Mon avis sur leur café est… très négatif : la boisson a un goût gras et désagréable. J’en ai trouvé un similaire à la gare et je n’ai pas osé continuer de le boire : on aurait cru à un déversement de crème 35% dans mon café. Et encore, je ne suis pas certaine qu’il s’agisse de crème, car le goût de gras qui reste en bouche est beaucoup trop lourd…

Par contre, Alex dit l’avoir bien aimé. Il le décrit comme étant : « crémeux, gras, agréable. » Il s’agit donc juste d’une question de goût.

Mentionnons également les pâtisseries… Les Chinois (et les Asiatiques en général) n’ont pas une grande histoire de la pâtisserie, contrairement aux Français ou aux Autrichiens. Du coup, ils adaptent les produits étrangers à leurs méthodes… Et c’est parfois discutable. Par exemple, je ne déteste pas ces pains fourrés à la saucisse sur la photo suivante.

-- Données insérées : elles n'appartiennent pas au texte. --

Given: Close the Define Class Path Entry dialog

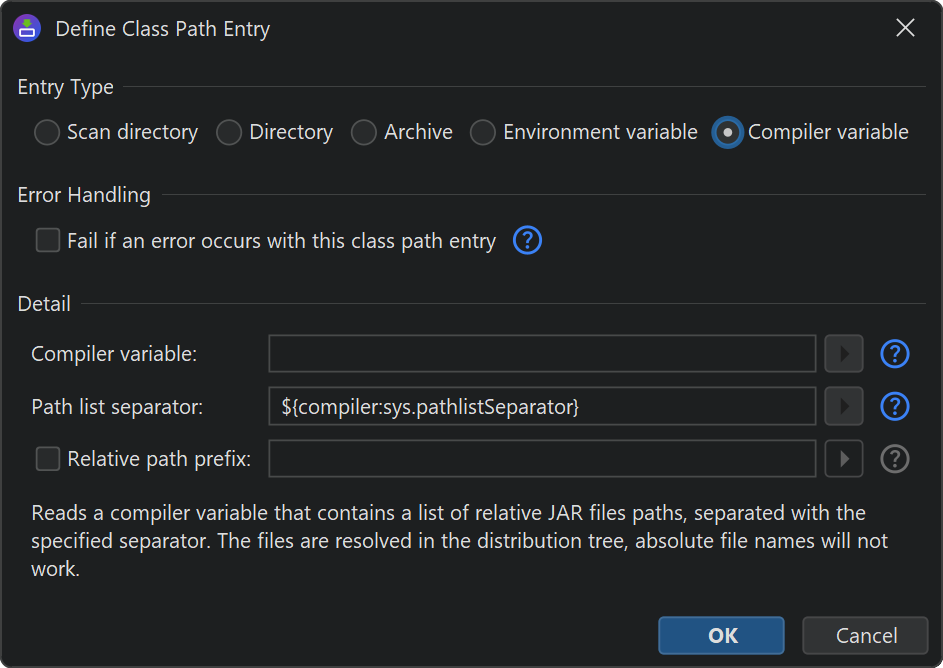Looking at the screenshot, I should tap(905, 28).
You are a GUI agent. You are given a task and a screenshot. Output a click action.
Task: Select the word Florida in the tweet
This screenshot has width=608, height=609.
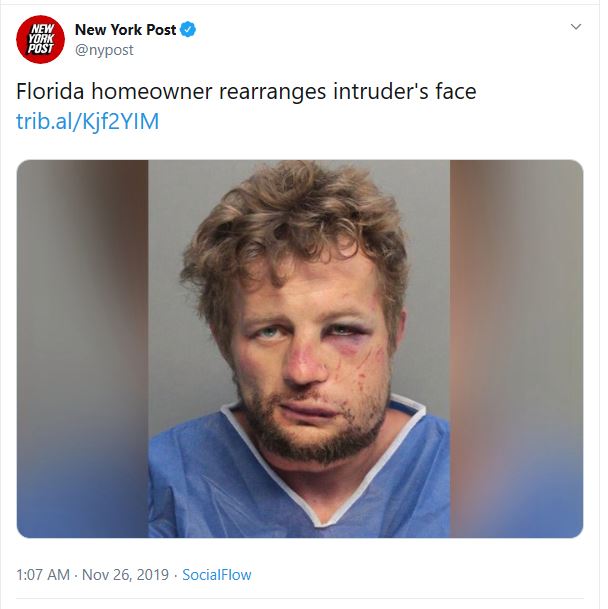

Mais je ne les aime pas vraiment pour autant… Le pain est moins consistent que la baguette française ou même le pain de mie et il possède un arrière-goût sucré qui ne se mêle pas vraiment bien à la saucisse à l’ail. Malheureusement, toutes les pâtisseries salées auxquelles nous avons goûté ont reçu cette même conclusion. Un sentiment d’incertitude et d’incrédulité profondes…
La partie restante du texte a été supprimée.